Mal nods with a hum and kisses Belle's forehead as their five-month-old sleeps against her chest. She's currently wearing Ben's looks right now, as she often does when she's asleep. She tends to take on Mal's hair and pallor when she's angry, hungry, excited, or when she's having a particularly colorful dream. "I wonder if we made him pay dividends out of his own pocket for the class?" She asked. "Aladdin and Jasmine had Aziz do that while he was growing up if they caught him stealing."
Ben tosses the idea back and forth and then nods in approval. "I like that idea, actually," He sighs. "Maybe we should pull him out until the winter semester and give him a tutor until then.
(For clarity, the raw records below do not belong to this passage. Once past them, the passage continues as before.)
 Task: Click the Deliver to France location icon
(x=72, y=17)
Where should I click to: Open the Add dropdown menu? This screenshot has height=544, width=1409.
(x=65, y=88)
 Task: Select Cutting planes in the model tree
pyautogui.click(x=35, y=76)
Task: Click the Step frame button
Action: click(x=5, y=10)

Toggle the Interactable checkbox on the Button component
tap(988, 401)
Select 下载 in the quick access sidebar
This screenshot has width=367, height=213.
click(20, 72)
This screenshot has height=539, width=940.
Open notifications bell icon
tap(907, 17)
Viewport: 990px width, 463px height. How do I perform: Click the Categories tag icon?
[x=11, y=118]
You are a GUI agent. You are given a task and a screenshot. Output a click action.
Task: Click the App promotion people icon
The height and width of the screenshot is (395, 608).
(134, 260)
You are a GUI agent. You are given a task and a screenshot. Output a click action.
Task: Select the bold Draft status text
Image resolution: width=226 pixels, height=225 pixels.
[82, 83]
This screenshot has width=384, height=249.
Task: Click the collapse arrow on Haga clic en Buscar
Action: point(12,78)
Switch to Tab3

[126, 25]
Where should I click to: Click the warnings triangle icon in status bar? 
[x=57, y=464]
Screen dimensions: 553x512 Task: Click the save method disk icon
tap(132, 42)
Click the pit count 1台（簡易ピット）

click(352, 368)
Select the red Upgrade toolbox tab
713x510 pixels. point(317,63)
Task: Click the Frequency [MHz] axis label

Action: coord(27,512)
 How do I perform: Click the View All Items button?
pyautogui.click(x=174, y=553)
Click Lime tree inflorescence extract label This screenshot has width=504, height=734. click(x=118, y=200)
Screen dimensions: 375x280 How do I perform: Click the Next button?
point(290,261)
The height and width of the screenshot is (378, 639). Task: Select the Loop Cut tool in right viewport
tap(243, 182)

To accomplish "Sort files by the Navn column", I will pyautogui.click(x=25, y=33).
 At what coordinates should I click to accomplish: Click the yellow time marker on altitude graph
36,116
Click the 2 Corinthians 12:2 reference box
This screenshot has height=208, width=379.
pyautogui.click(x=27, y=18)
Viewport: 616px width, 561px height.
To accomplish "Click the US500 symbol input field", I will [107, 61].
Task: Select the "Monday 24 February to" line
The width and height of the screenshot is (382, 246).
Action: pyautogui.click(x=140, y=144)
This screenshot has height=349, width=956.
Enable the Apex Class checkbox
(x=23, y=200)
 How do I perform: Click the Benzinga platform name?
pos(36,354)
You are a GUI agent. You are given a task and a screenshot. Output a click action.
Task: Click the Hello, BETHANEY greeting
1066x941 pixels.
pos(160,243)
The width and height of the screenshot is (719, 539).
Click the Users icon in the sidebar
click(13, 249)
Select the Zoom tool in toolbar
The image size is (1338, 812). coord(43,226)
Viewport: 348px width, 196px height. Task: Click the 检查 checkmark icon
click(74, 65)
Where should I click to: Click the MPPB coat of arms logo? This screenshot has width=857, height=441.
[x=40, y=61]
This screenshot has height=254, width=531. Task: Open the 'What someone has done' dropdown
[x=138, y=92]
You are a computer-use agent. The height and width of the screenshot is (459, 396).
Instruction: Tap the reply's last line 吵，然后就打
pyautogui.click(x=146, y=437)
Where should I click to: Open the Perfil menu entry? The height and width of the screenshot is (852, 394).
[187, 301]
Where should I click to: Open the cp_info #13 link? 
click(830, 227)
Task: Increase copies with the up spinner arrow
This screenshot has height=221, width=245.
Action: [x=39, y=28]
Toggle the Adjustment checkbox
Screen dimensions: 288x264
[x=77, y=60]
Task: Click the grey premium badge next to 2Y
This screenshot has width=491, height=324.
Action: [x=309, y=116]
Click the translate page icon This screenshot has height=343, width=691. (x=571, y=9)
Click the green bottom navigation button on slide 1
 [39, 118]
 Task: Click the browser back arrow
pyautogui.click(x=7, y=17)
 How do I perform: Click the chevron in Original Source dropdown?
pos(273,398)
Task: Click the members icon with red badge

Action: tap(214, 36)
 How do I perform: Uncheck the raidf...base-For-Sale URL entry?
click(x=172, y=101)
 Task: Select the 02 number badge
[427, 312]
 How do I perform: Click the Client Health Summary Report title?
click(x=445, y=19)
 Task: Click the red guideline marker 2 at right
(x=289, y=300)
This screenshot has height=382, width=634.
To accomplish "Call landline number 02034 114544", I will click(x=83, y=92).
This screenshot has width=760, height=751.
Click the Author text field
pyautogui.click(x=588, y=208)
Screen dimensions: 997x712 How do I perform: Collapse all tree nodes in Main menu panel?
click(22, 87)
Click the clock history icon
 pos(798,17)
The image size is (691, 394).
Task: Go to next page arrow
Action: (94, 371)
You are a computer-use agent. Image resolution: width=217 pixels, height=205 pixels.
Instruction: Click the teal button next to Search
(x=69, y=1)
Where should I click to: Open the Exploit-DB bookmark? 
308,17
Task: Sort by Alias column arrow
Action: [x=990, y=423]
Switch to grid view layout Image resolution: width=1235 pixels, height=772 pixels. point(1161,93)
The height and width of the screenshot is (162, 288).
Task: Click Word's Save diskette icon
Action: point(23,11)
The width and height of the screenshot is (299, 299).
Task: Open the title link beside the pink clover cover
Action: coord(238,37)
Keep him under wing so he doesn't lash out at anyone until then."
Mal hums her approval and then flicks her eyes towards the door. "Should we go talk to him now, or give him more time to cool down?"
"I don't want to look at him right now," Ben growls and leans forward to put his head on the table. "Oh… that child… he's got such a sharp tongue."
"You're telling me," Mal muttered, taking a seat beside him.
"You know he gets it from you, right?" He turns to stare at Mal. "Him and Zach both. All their wit comes from you and your parents. They talk circles around me."
"That's flattering, Ben," Mal rolls her eyes. She sighs and leans her head on his shoulder, balancing the baby in her lap far enough away that Belle's not breathing the underside of the table. "I need a nap."
Ben laughs. "Only a nap? I need a full winter's hibernation."
"I need a grave," Mal responds dryly.
"Here lies Mal Betha's patience."
"And Ben Florian's wit."
"Ouch."
"…"
"Should we go talk to him now?"
"I thought you needed a hibernation?"
"Oh, believe me, wrestling with that kid is going to put me into a coma, easily."
Tyler does extra chores around the castle all the days he's home from school. Lumiere puts him to work mopping floors, scrubbing windows, polishing silverware, and vacuuming. In the evenings, he still has to do all the schoolwork he missed at the bar while Zach reads through his textbooks and writes in his new hardback leather journal that he got for his birthday. His composition notebook is full and in a prized position in his bookcase while the journal gets to take up the treasured place on his headboard with his old dictionary.
When Tyler has to go back to school, he's still a bit short of being able to afford what he and Ben and Mal agreed would be honorable compensation for the class – a bunch of goodies for them each with extra items for the kids he was heckling – but Ben and Mal aren't willing to be very merciful in this case. Tyler and Ben go through his room and clean out a bunch of things for Tyler to put up for sale on the internet. Ben and Mal go ahead and buy the supplies so he can spend his last Sunday evening at home making gifts for the rest of his classmates, but they make sure he knows he owes them now.
Tyler is sick of doing so much extra work and sick of having his parents so mad at him, so he wakes up early for school and gets ready without prompting and is excited to get out from under his parent's thumb.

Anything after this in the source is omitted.